As we introduced $m_\mathcal{H}\left(\delta, \epsilon\right)$ for PAC learning, which told us the minimum sample complexity needed in order to approximately have (with confidence $1-\theta$) a correct learner (up to an error $\epsilon$), we now introduce

$$m^{UC}_\mathcal{H}:\left(0, 1\right)^2\rightarrow\mathbb{N}$$

:class: important
We say that a hypothesis class $\mathcal{H}$ has the *uniform convergence* property (w.r.t a domain $Z$ and a loss function $\ell$) if there exists a function $m^{UC}_\mathcal{H}:\left(0, 1\right)^2\rightarrow\mathbb{N}$ such that for every $\epsilon,\delta\in\left(0, 1\right)$ and for every probability distribution $\mathcal{D}$ over $Z$, if $S$ is a sample of $m \geq m^{UC}_\mathcal{H}\left(\epsilon,\theta\right)$ examples, drawn i.i.d. according to $\mathcal{D}$, then, with probability of at least $1-\delta$, $S$ is $\epsilon$-representative (which in turn means that the $\operatorname{ERM}$ rule is an agnostic PAC learner)

it follows that if a class $\mathcal{H}$ has the uniform convergence property (meaning that for each $h\in\mathcal{H}$ the there exists a function that gives us the minimum sample complexity that, with proability $1-\delta$ over the sampling of the domain set, gives us a training set $S$ which is $\epsilon$-representative) with a function $m^{UC}\mathcal{H}$ then the class is agnostically PAC learnable with sample complexity $m\mathcal{H}\left(\epsilon,\delta\right) \leq m^{UC}\mathcal{H}\left(\epsilon /2, \delta\right)$. Furthermore, in that case, the $\operatorname{ERM}\mathcal{H}$ paradigm is a succesful agnostic PAC learner for $\mathcal{H}$

4.8 Recap

Below is a recap of the most important results achieved during this brief introduction

resume

4.8 VC-dimension

The Vapnik-Chervonenkis(VC)-dimension is a property of a hypothesis class that gives the correct characterization of its learnability.

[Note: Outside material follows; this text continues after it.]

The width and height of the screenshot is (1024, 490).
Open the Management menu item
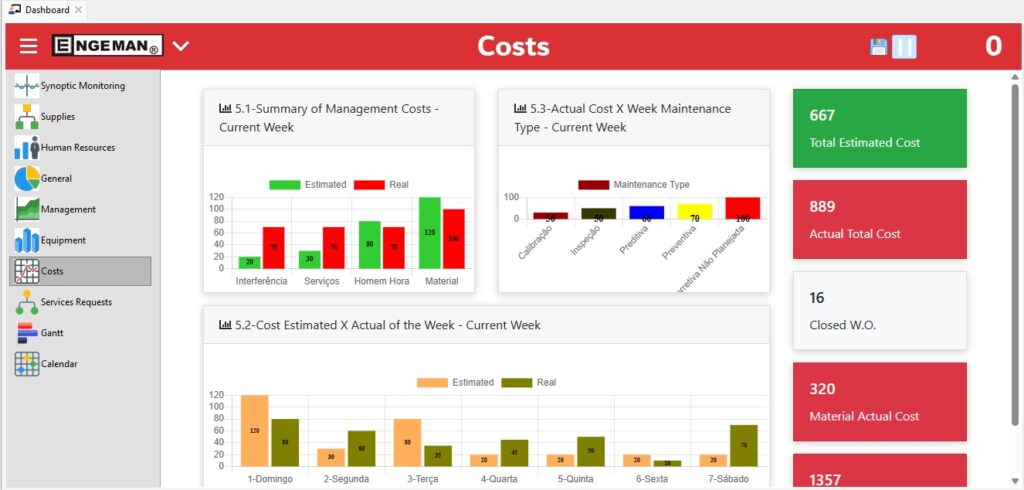tap(68, 210)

In order to define the VC-dimension we first need to define a preliminary notion called shattering

:class: important
Let $\mathcal{H}$ be a class of $\{0, 1\}$ functions over some domain $\mathcal{X}$ and let $A\subseteq\mathcal{X}$. We say that $\mathcal{H}$ shatters $A$ if $\forall \mathcal{g}:A\rightarrow\{0, 1\} \exists h\in\mathcal{H}\ \operatorname{s.t.}\ \forall \mathcal{x} \in A,\ h\left(\mathcal{x}\right) = g\left(\mathcal{x}\right)$
:tags: [hide-input]

import matplotlib.pyplot as plt
import matplotlib.patches as patches
import matplotlib.path as mpath

sns.set_style("darkgrid")

# fig = plt.figure()
fig, ax = plt.subplots(1, 1, figsize=(8, 8))

# Domain X
ax.add_patch(patches.Rectangle((2, 2), 6, 6, fc='none', ec='blue'))
ax.text(8.5, 4.5, '$\mathcal{X}$', fontsize=40, color='blue')

# Subset A
ax.add_patch(patches.Circle((5, 5), 1, fc='none', ec='red'))
ax.text(4.8, 6.4, '$A$', fontsize=35, color='red')

# 0-1 behaviour over A
x_a = np.arange(4, 6, 0.01);
y_a = np.sin(x_a*(4*np.pi))*0.2 + 5
ax.plot(x_a, y_a, color='green', linewidth=5)
ax.text(4.9, 5.6, '$\mathcal{g}$', fontsize=20, color='green')

# 0-1 behaviour over X
x_x_left = np.arange(2, 4, 0.01)
y_x_left = np.sin(x_x_left*(4*np.pi))*0.5 + 5
ax.plot(x_x_left, y_x_left, color='orange', linestyle='--', linewidth=3)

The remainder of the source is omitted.